Johanna Teske, the Coursera course on databases is a good introduction for a pretty solid foundation in databases.

Unknown said...

I would suggest some reading on Machine Learning (an online course would be better). Chances are you already manipulated a large part of the concepts formalized in Machine Learning through data reduction analysis without ever noticing or being told so. Machine Learning is a great skill to sell for a job in data science as well.

Anonymous said...

Thank you for the encouragement! As a current astrophysics researcher hoping to eventually crossover into data science, this post makes the process feel less daunting. Quick question though: how valuable is it to complete a PhD before the transition? I've heard contesting opinions. Some say I should definitely complete the PhD because it will boost my entry-level (and overall) salary. Others say it's really not worth the time and I could instead be training (or finding an internship like you mentioned) instead. What are your thoughts?

berkeleyjess said...

There isn't one 'right' path to becoming a data scientist. The field is competitive, and I have found that it is hard to break in without some technical masters or PhD degree, or significant experience working with data, stats, and analytics toolsets.

Working at a tech company as an analyst or software engineer or doing an internship is one way to gain experience and get your foot in the door. Another way is to get a graduate degree. I don't think one is better or worse, it just depends on what you want to spend your time doing. I enjoyed graduate school, and I am glad I did it, but I don't think it was necessary to become a data scientist (at least not all of it).

A PhD will give you a higher starting salary, but not as high as you will get by entering the field earlier and working for the same amount of time. For instance at Yammer I had a coworker who was 5 years younger than me, and start working in tech right out of undergrad. He was at a more senior level and made more money than me even though I had more degrees than him. Experience > degrees in the tech field, I find.

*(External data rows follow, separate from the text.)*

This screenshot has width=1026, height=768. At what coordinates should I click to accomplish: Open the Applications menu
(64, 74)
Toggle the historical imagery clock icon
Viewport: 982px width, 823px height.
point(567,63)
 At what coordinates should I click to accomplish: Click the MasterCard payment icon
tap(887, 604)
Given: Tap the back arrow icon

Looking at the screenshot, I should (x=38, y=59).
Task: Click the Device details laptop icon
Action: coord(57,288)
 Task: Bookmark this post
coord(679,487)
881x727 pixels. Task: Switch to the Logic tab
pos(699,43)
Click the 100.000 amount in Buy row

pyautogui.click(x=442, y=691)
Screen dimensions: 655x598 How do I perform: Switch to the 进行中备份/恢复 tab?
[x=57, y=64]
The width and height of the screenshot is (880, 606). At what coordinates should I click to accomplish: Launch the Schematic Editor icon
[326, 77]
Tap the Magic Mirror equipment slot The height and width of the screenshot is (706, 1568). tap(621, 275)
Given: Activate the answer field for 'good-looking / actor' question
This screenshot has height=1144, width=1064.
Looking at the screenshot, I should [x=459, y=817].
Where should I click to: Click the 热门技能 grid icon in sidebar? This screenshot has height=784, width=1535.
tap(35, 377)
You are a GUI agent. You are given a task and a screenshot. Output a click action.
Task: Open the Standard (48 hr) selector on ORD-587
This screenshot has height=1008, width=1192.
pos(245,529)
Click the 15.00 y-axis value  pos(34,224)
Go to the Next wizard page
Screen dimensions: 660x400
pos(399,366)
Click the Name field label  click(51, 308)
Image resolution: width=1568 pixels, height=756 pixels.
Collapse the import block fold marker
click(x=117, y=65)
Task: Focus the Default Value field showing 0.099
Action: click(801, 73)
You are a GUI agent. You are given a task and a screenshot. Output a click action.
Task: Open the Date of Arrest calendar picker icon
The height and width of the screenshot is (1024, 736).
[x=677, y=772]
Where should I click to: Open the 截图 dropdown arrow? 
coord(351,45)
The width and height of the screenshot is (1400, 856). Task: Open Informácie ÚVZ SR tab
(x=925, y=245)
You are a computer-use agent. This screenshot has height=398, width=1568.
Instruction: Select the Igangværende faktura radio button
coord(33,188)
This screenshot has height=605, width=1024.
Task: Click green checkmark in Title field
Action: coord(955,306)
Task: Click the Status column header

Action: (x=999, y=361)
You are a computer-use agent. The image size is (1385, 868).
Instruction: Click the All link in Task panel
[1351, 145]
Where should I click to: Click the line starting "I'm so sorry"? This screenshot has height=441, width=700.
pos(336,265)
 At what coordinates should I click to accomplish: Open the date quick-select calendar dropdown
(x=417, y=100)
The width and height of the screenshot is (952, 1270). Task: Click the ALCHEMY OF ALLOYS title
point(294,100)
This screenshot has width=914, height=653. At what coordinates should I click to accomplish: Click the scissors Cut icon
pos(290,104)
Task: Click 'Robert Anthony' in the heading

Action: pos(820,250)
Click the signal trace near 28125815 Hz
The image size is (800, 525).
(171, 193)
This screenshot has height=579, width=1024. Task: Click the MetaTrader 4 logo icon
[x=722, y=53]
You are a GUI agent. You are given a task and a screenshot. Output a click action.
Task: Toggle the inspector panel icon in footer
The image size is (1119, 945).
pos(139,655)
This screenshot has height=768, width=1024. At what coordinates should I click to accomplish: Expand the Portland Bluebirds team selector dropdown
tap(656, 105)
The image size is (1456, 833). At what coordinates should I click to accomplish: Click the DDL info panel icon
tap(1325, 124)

People ask me frequently what I think about the 'data science masters' programs that are popping up recently. I honestly don't know much about them. I've never hired anyone out of one of those programs. I have mostly hired people from PhD programs or who are already data scientists/engineers/analysts. I do not know if students will learn something in those programs that they couldn't teach themselves. A lot of them are very new, and so it's hard to even know how effective they'll be at ultimately placing students in a job. Sometimes the main benefit of these types of programs is networking and connecting with companies that you wouldn't otherwise get access to, not the actually skill-sets being taught.

Unknown said...

Hi Jessica

I wanted to know did you take up any data science or computing course in a university.

Many thanks